Meanwhile, Kilduff stresses there is still "a ton of spare capacity": File Image/PixaBay
The U.S. airstrike that killed major-general Qassem Soleimani, architect of Iran's spreading military influence in the Middle East, caused a panic among crude traders on Friday, with prices of the commodity jumping to levels not seen in over three months.
Fear that the escalating hostilities between the U.S. and Iran could lead to a global disruption in oil supplies resulted in Brent on Friday skyrocketing 3.6 percent, or $2.35, to $68.60 per barrel; West Texas Intermediate settled up $1.87 (3.1 percent) at $63.05 per barrel.
As with most fear-driven oil trading, the actual effect of the increased geopolitical risk regarding Iran remains unclear, especially considering the Islamic republic has already seen its exports cut to minimal volumes due to U.S. sanctions.
Helima Croft, RBC Capital Markets
It may be quiet for a period, then there could be another incident
Andy Lipow, president of Lipow Oil Associates, remarked, "The market is trying to assess whether we'll see a supply disruption, if any."
Indeed, John Kilduff, founding partner at Again Capital, pointed out that "There's still a big cushion and a ton of spare capacity in Saudi Arabia; we're not in the dire tightly supplied market we were in a few years ago."
Still, commentators preferred to focus not on the potential benefits of Soleimani's death for the Middle East but strictly on what the Irani8ans will do next: "This is not a run-of-the-mill general being assassinated," worried Helima Croft, head of global commodities strategy for RBC Capital Markets. "I don't think this is a one off....it may be quiet for a period, then there could be another incident."
Paul Sheldon, chief geopolitical risk analyst at S&P Global Platts, offered a few possible retaliatory measures Iran could take in the days and weeks to come: "The Iranian retaliation could take the form of a quick response by proxies against U.S. allies and assets; one-off incidents targeting Gulf oil flows are possible, as are attacks on Gulf oil infrastructure, after the Abqaiq incident did not trigger a U.S. military response."

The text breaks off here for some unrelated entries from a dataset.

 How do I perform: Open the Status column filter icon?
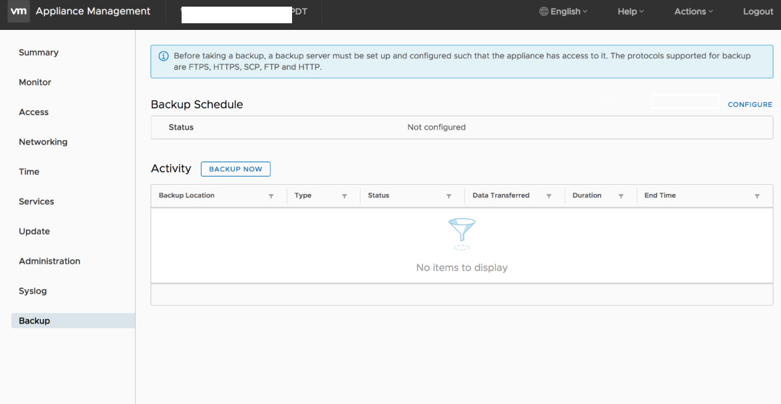click(448, 196)
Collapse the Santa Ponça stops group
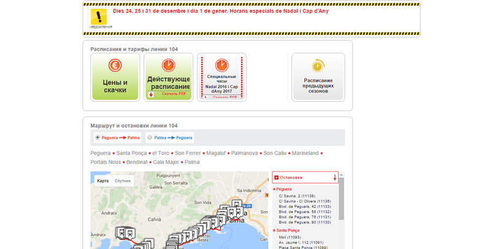 (274, 230)
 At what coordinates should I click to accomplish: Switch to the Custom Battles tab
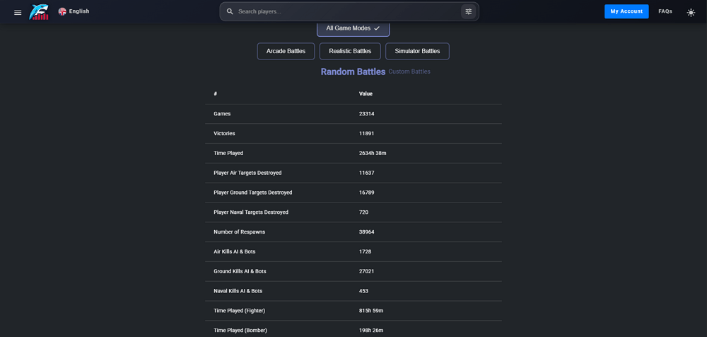pos(409,72)
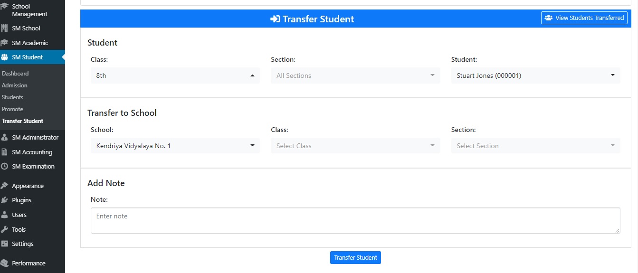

Meanwhile, the spread between the December 2020 and 2021 U.S. crude futures contracts as well as the corresponding spread for Brent surged to the highest level since October 2018, meaning the oil futures market is already beginning to price in near-term supply tightness - despite the prevailing fear in analytical circles prior to the airstrike was the world was swimming in too much oil and demand was waning.
As for the prospect of all-out war, Henry Rome, Iran analyst with Eurasia Group, said the prospect was unlikely and that instead skirmishes will likely occur in Iraq to minimize the possibility of the Gulf unifying against Tehran.
As far as Ed Morse, head of commodities research at Citigroup, is concerned, the current conflict could even result in the U.S. and Iran working out a new deal on the latter's nuclear program - which he warned may lead to a bearish rather than bullish 2020 market.